While this is not considered a letter anymore by the RAE, it sounds like the ch in cheese.
d
 
de
 
This letter sounds much like an English d, except you should place your tongue against your upper teeth instead of the roof of your mouth when pronouncing it. It often sounds like the th in English then, especially when it comes between two vowels.
e
 
e
 
This letter sounds like the eh sound you make when asking for clarification or agreement in English: Eh? What did you say?
f
 
efe
 
This letter sounds like the English f.
g
 
ge
 
This letter usually sounds much like an English g.

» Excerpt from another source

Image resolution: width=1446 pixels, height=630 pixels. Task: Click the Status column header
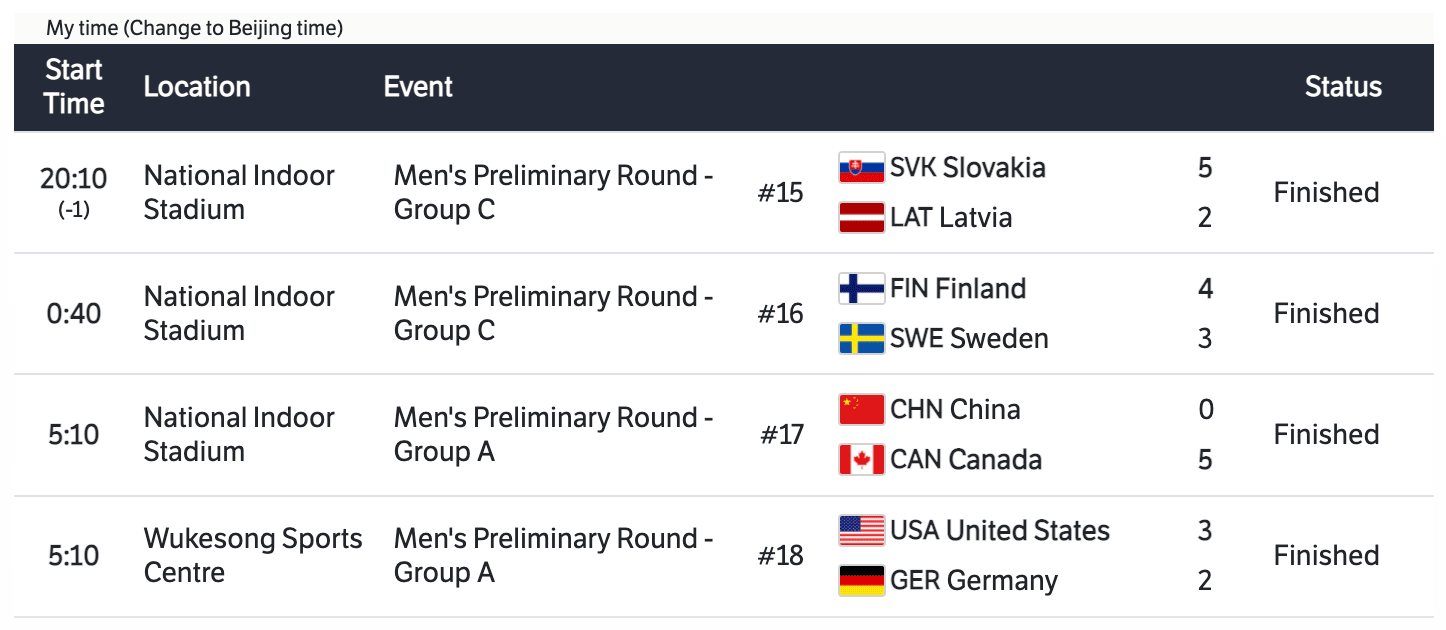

Before e or i, it sounds like a harsh English h. It's very similar to the j in Spanish.
h
 
hache
 
In general, this letter is silent. However, in words adopted from other languages, the breathy aspiration is maintained. For example, Hawái .
i
 
i
 
This letter sounds like English ee but shorter.
j
 
jota
 
This letter sounds close to the English h sound, though it varies from country to country. In some places, it makes a harsh sound (almost like you are trying to spit something up). It never sounds like the j in English judge.
k
 
ca
 
This letter is uncommon in Spanish, but sounds much like the English k.
l
 
ele
 
This letter sounds close to the English l, but with the tongue raised closer to the roof of the mouth (rather than dipped down).
ll
 
elle
 
While this is not considered a letter anymore by the RAE, it sounds like the y sound in English yellow in many places. It can also be pronounced like the j in judge or the s in pleasure. You may also hear it called doble ele .
m
 
eme
 
This letter sounds just like the English m.
n
 
ene
 
This letter sounds just like the English n.
ñ
 
eñe
 
A completely separate letter from the n, this letter sounds much like the ni in onion or the ny in canyon.
o
 
o
 
This letter sounds close to the o in so, but shorter.
p
 
pe
 
This letter sounds close to the English p, but with less breath.
q
 
cu
 
This letter is always followed by the letter u and sounds like English k.
r
 
ere
 
This letter sounds a bit similar to the d sound in English caddy. At the beginning of a word, it's pronounced like the Spanish trilled rr (see below).
rr
 
doble ere
 
To make the famous trilled rr , the key is practice. Practice tip: Say the word butter (with American pronunciation) and think of the sound you make in the middle (tt). In American English, this sound is a tap. The Spanish rr is essentially many taps in a row, and you can practice it by saying the tt sound in butter over and over.
s
 
ese
 
This letter sounds just like the English s.
t
 
te
 
Softer than the English t, to say t in Spanish, the tongue should touch the teeth and there should be no explosion of breath after moving the tongue away.
u
 
u
 
This letter sounds close to the oo in food.
v
 
ve
 
This letter sounds much like the Spanish b. The lips do not touch and there is less aspiration. You may also hear it called ve corta , ve chica , ve de vaca .
w
 
doble ve
 
This letter is not native to Spanish, but sounds similar to English w. You may also hear it called doble uve  or doble u .
x
 
equis
 
This letter is pronounced like the ks in English socks. However, in place and person names (especially those from México ), it can be pronounced like a raspy English h, an s, or even the sh in English show.
y
 
i griega
 
Most of the time, this letter sounds like the y in English yes. At the end of a word, it sounds like the letter i (hay ). You may also hear it called ye .
z
 
zeta
 
This letter is mostly pronounced like the English s, but can sound like the th in English thin in many parts of Spain.